Source data
>>>

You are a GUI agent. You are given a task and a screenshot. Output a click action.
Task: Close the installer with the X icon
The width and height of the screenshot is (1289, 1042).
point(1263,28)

<<<
>>>

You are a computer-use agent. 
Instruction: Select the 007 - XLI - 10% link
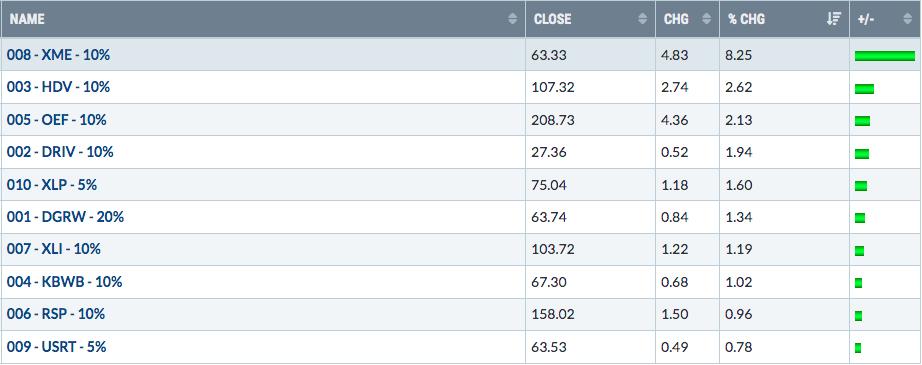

<<<

Task brief
Work out the count of lines in the data above containing the string "agent". Give it alone.

Final answer
2